巨匠
先日とある性格診断をやってみたら「あなたのタイプは巨匠です」という結果になって、他にどんなタイプがあるのか確認したところ建築家とか論理学者とか管理者といったまともそうな名前が付けられていたので巨匠だけ浮いてるような気がした。「私は討論者です」ならなんかカッコいいけど「私は巨匠です」ってバカっぽい。なんの巨匠だよ。何も成し遂げてないのに巨匠を名乗るのはおかしい。というか本当にその道で一流の人は自分のことを巨匠とは言わない。念のため英語版のサイトも見てみたところ "VIRTUOSO" というタイプ名で、名人、達人という意味のイタリア語だった。巨匠という訳もやはりあった。
巨匠と聞くとどうしてもバカにするようなニュアンスを感じてしまうのは私の貧困な発想によるものだが、それは中学の同級生に巨匠というあだ名の男子がいたことが大きく影響している。彼は家庭科の時間にジャガイモの皮をピーラーを使わずに包丁で極限の薄さに剥いたことから巨匠というあだ名になってしまった。それ自体はすごいことなのに、彼は他のことでもバカにされていたから、匠の技でさえも嘲笑の対象になった。いま考えればあれはいじめである。どんな褒め言葉であっても文脈次第で蔑称にもなる。
それは朝ドラ「まれ」を見ていたときに思い出した。主人公のまれは輪島塗職人の女将で双子の子供がいる。二卵性双生児でさらに男女なので2人は全く似ていない。女の子は目がクリッとしていて可愛いが、男の子は太っていて目が細く、これが名前を匠という。
ある日匠君の失踪騒ぎが起きて、あのドラマの登場人物達は家族と他人という概念が希薄なので、村の住民達が総出となって匠君を探し回る。結局居間の和室にある地袋の中から見つかるのだが、隠れていた理由を問いただすと、学校で同級生に「巨匠」や「ぶたろう」と言われていじめられたからだと言った。ぶたろうというのは、輪島塗の当主「紺谷弥太郎」のもじりだ。
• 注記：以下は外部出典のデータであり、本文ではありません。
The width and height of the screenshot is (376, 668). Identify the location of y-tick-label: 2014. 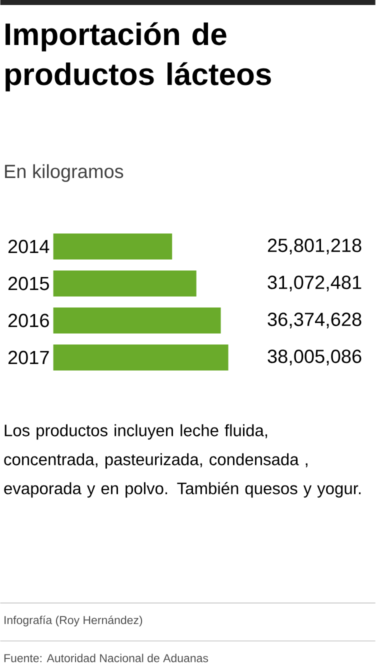
(29, 247).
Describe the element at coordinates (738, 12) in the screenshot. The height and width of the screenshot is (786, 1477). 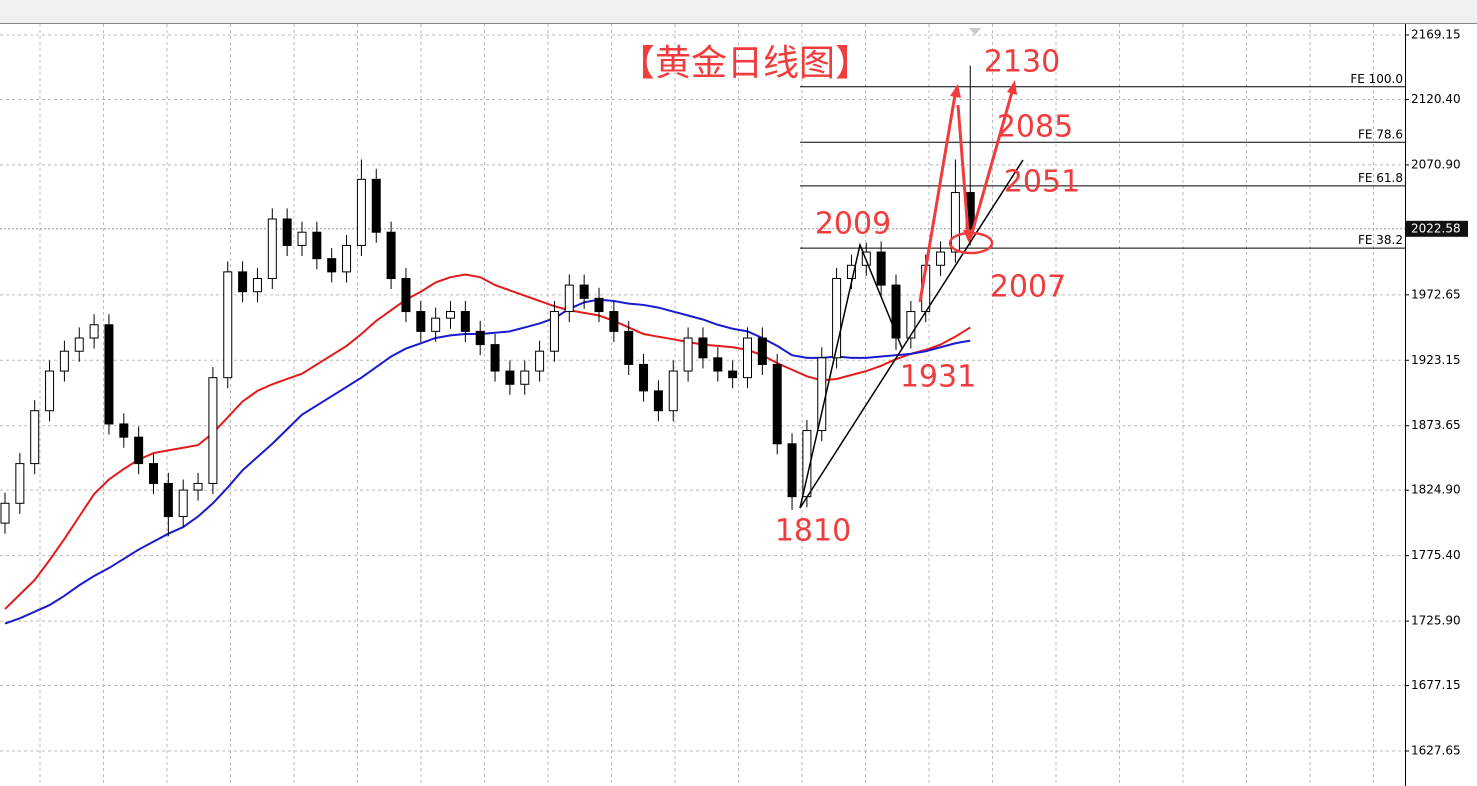
I see `toolbar-strip` at that location.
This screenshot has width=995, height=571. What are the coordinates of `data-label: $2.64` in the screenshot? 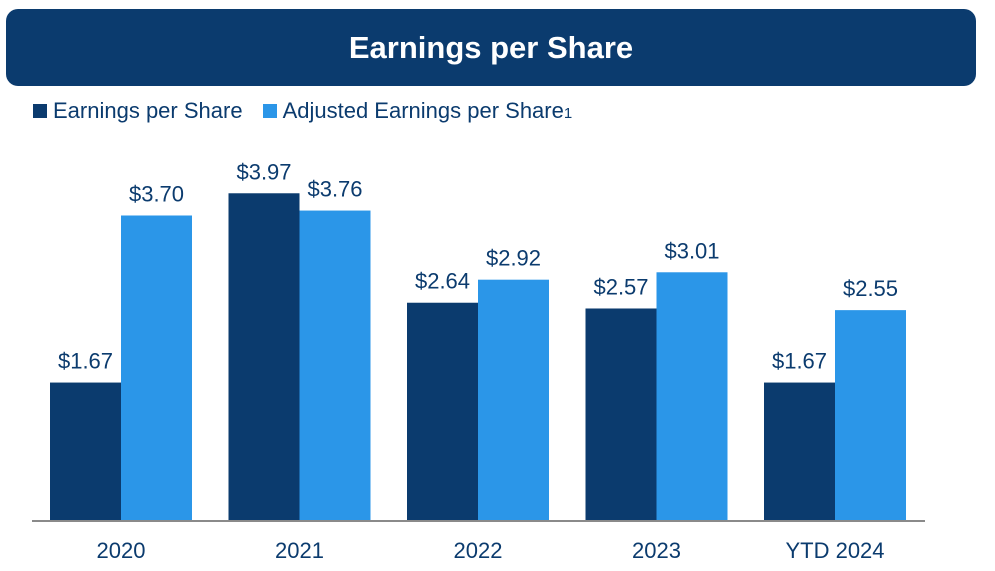 It's located at (442, 282).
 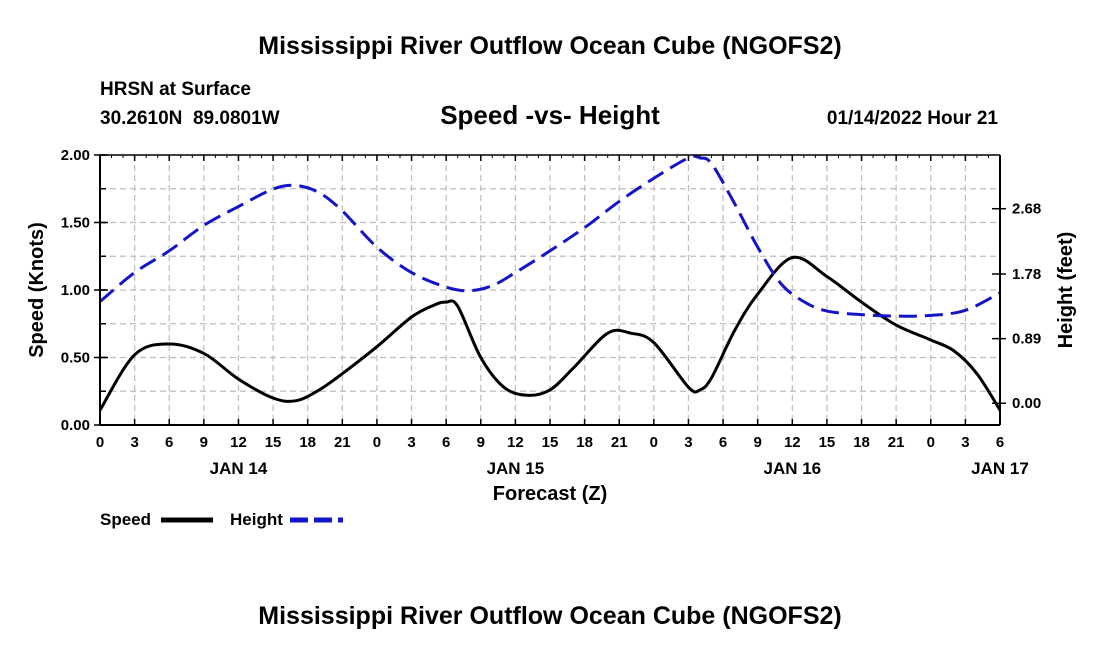 What do you see at coordinates (620, 468) in the screenshot?
I see `x-axis-date-labels: JAN 14 JAN 15 JAN 16 JAN 17` at bounding box center [620, 468].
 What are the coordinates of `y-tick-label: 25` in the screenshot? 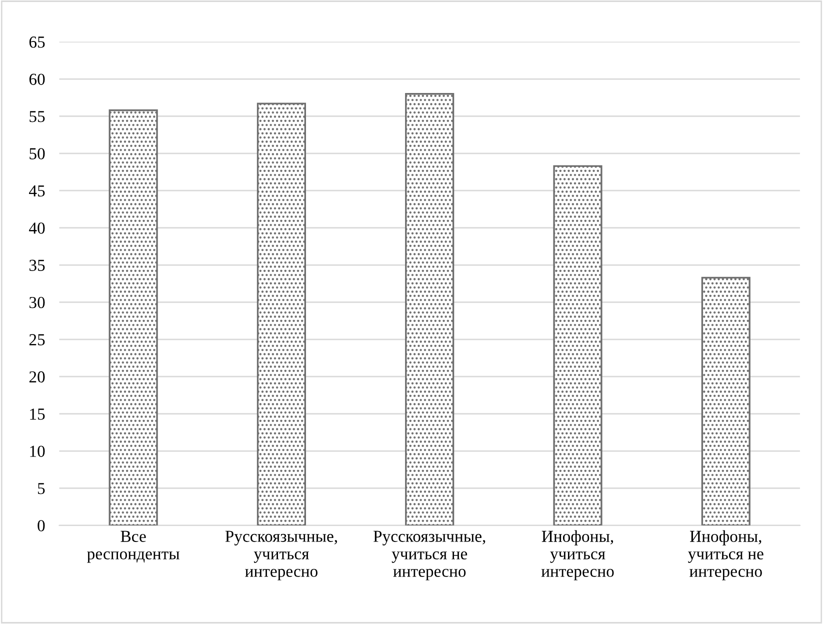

もちろんこれはドラマだから実際にからかった小学生がいたわけではなく脚本家が考えた台詞だが、私がもし匠君の同級生だったら、真っ先に名付けてそうなあだ名だと思った。
ISTP型の人達が直面する最大の課題は、性急な行動が多く、自分の寛大な気質を当然視し、他人も同じだと思っている点です。真っ先に心無い冗談を言ったり、他人の企画に深入りして、大騒ぎしながらかき回したり、より興味のあるものが現れたために、突然計画を変更したりします。